Martwi mnie też to, że naszą armię PIS wciąga w politykę. Uważam wielu naszych wojskowych za dobrych specjalistów. Potrafiliby dobrze doradzić. Byłaby szansa na dobre zmiany przy takich środkach finansowych jakie do niej płyną.
Niestety nasz rząd od dawna nie sługa specjalistów, którzy nie idą po linii partii – to przecież żadna tajemnica.
@Slomski @PawelW
Oba te narody są zdaje się najbardziej niebezpieczne na całej planecie.
—-
bardzo daleko idace i krzywdzace uproszczenie/uogolnienie.
Konzentrationslagiery to byl wymysl czyj?
Najbardziej niebezpieczne to sa korporacje.

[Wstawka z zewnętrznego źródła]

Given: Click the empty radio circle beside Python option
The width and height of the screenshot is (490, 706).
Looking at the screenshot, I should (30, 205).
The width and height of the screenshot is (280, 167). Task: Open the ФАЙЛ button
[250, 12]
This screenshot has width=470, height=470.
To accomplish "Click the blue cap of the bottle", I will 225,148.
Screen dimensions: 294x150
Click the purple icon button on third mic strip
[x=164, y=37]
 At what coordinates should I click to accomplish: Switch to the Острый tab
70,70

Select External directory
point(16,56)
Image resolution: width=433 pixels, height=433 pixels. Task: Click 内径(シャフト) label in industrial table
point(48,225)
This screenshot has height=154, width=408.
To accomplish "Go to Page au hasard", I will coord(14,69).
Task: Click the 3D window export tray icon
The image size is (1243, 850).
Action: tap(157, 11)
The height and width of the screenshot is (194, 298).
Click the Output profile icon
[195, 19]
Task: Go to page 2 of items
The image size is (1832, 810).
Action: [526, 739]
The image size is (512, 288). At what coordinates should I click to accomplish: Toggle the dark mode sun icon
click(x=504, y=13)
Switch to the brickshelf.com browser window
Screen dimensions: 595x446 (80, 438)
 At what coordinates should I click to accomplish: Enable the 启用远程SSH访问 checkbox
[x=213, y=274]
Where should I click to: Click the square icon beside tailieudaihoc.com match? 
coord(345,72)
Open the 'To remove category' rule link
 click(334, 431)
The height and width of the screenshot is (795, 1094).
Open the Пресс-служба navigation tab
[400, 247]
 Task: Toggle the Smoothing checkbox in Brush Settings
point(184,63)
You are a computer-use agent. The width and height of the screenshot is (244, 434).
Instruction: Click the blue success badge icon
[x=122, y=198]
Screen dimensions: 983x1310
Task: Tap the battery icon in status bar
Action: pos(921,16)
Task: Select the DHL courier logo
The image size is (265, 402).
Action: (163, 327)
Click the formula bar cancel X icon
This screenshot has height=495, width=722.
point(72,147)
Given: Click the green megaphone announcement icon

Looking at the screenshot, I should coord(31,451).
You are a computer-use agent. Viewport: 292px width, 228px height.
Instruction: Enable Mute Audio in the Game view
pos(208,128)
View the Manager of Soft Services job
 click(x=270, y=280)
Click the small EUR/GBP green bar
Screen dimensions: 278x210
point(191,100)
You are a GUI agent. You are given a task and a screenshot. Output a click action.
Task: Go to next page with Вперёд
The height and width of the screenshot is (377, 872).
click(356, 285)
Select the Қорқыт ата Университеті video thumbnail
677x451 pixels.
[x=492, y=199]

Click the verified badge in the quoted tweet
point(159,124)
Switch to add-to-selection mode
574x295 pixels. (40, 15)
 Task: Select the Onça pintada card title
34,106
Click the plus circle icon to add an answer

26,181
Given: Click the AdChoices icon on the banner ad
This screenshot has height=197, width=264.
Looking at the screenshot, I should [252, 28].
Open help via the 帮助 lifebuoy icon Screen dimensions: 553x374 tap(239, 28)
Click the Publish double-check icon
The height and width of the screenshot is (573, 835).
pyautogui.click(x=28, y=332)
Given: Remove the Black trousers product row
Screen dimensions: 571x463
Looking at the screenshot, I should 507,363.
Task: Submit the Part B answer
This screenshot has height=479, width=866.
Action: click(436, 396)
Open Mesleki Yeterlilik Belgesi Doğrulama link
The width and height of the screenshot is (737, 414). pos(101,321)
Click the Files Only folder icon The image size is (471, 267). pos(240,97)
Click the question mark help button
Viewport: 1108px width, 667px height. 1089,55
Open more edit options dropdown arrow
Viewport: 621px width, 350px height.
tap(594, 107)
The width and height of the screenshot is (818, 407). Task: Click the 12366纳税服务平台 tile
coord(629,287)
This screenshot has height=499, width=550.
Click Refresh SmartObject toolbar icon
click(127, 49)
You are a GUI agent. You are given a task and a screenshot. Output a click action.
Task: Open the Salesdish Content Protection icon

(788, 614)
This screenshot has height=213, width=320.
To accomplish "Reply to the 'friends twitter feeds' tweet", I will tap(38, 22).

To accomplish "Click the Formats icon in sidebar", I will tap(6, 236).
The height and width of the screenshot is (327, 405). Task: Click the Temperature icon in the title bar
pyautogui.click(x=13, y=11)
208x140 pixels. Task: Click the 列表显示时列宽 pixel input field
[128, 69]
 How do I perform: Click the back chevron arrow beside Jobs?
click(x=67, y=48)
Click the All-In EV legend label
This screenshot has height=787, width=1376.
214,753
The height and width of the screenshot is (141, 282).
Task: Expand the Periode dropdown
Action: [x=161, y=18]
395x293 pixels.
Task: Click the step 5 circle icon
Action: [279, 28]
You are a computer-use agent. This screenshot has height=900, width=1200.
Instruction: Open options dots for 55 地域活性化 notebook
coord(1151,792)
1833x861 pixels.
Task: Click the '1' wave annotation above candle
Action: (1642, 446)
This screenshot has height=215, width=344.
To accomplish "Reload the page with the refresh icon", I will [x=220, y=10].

Nie narody. Nie wchodzac w detale – Zimbardo cos udowodnil. Czyzby wiec Yankesi moze, no My Lai czegos jako precedens dowodzi? Nie, niczego.
Jako ze blog o Au jest – to historia – jak stal rubel przed rewolucja do Au?
A dlaczego taki Hjalmar Schacht sobie w 1946 zostal oczyszczony ze wszystkich zarzutow i kariere w BIS w Bazylei robil? A architekt Speer czemu nie spotkal Pana Alberta Pierrepointa tylko brand yi cygara na salonach pil?
Odpuscmy operacje Paperclip.
Nie ma w Europie narodu bardziej pacyfistycznego niz Niemcy. Oni pamietaja czym skonczylo sie Drang nach Osten, Träume nach Lebensraum, i inne rzeczy. Niemcy konsekwentnie postepuja w autodestrukcje i AfD jest raczej protestem wobec tego, co robi waadza.
Wojna jest na reke elitom i imperum demokracji zyje od lat z wojen, to ich modus operandii. Halliburton, Boeing, Northrop Grumman, Raytheon. Wzrosty i produkcja.
A Niemcy dzis to nie pruska dyscyplina. Stalin zniszczyl Prusy nieprzypadkowo.
Co do PL to pamiętajmy, ze Ferdinand Foch Jako nieprzejednany wróg Niemiec, był przyjacielem Polaków. Na kongresie pokojowym popierał polskie roszczenia.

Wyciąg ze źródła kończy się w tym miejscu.